■ **Okuma Parçası**:

● ● ● ● ● ● ●

Bu durum, yardımda akrabanın önceliği bulunduğuna işaret etmektedir. Zira herkes kendi kapısının önünü temizlerse, bütün sokak temizlenir.
Hadislerde sıla-i rahim
Peygamberimizin ilk tebliğleri arasında sıla-i rahim de yer almıştır. Sıla-i rahimin önemini vurgulayan hadislerden bir kısmını nakletmek istiyoruz: "Kim, rızkının Allah tarafından genişletilmesini, ecelinin uzatılmasını isterse sıla-i rahim yapsın." (Buha- ri, Edeb 12)
Allah Teâlâ’nın insan için takdir buyurduğu ömür ne artar ne de eksilir. Bu ve benzeri hadisi şeriflerde sadakaların ve güzel işlerin ömrü artıracağı ifade buyurulmuştur. Bu artma, bizim anladığımız manada bir artma değildir. Allah Teâlâ, insanların yapacakları ibadetleri ve güzel işleri ezelde biliyor. Bunun için bunların güzel işleri sebebiyle ömürlerini artırarak takdir buyuruyor. Yoksa ezelde takdir edilmiş olan ömürleri, sonradan yapacakları ibadet ve güzel işleri sebebiyle artırılacak değildir.
Akrabadan muhtaç olanlara yardım etmek sıla-i rahimin kapsamı içindedir. Zekât ve fitrelerimizi öncelikle akrabadan yoksul olanlara vermemiz, bu tür malî ibadetlerimizin daha çok kabulüne vesile olacaktır. Zira Peygamberimiz; "Yoksula bir şey vermek sadakadır. Akrabaya bir şey vermenin ise iki sevabı vardır. Birisi sadaka sevabı, diğeri de akrabayı görüp gözetme sevabıdır (Nesai, Zekât 82; Tirmizi, Zekât 26; Ibn Mâce, Zekât 28) buyuruyor. Sıla-i rahimin en güzeli akrabadan muhtaç olanları ziyaret ederek onlara yardım etmek ve geçim darlıklarını hafifletmektir. Sıla-i rahim görevini ihmal etmek, Allah’ın rahmetinin üzerimizden kesilmesine sebeptir. Peygamberimiz buyuruyor: "Rahm Arş’a tutunmuş, akrabalık Arş’ın Rabbine sığınmış ve şöyle demiştir"; "Beni görüp gözeteni Allah gözetsin, benimle ilgiyi kesenden de Allah rahmetini kessin." (Müslim, Birr, 8)

● ● ● ● ● ● ●

■ **Veri Kesiti**:
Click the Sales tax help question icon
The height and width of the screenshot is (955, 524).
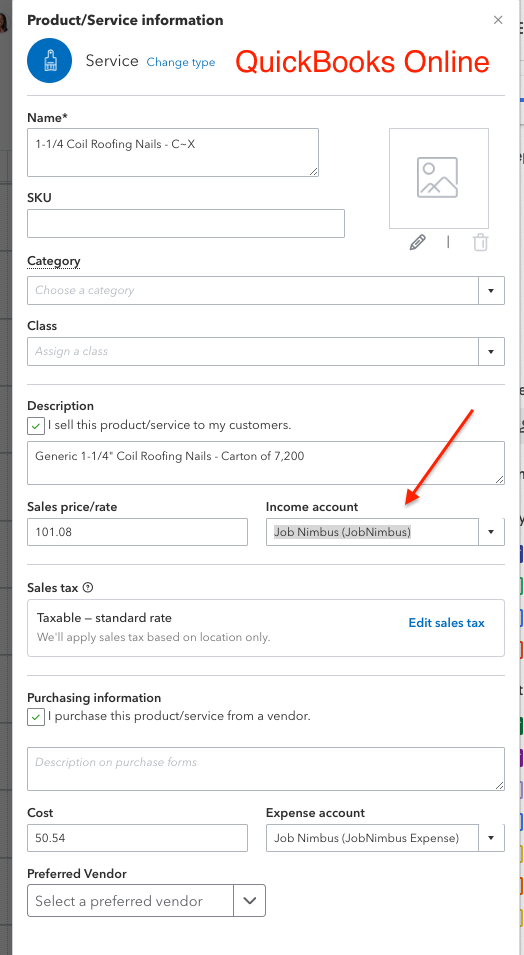[x=88, y=588]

● ● ● ● ● ● ●

■ **Yapmanız Gerekenler**:
A) Okuma parçasına göre sıla-i rahimin en güzeli nedir?
B) Lütfen okuma parçasında "Hadislerde sıla-i rahim" ifadesinden başlayıp "ri, Edeb 12)" ifadesi de dahil olmak üzere oraya kadar uzanan bölümü hiç değiştirmeden döndürün.

■ **Beklenen Yanıtlar**:
A) Akrabadan muhtaç olanları ziyaret ederek onlara yardım etmek ve geçim darlıklarını hafifletmektir.

B)
Hadislerde sıla-i rahim
Peygamberimizin ilk tebliğleri arasında sıla-i rahim de yer almıştır. Sıla-i rahimin önemini vurgulayan hadislerden bir kısmını nakletmek istiyoruz: "Kim, rızkının Allah tarafından genişletilmesini, ecelinin uzatılmasını isterse sıla-i rahim yapsın." (Buha- ri, Edeb 12)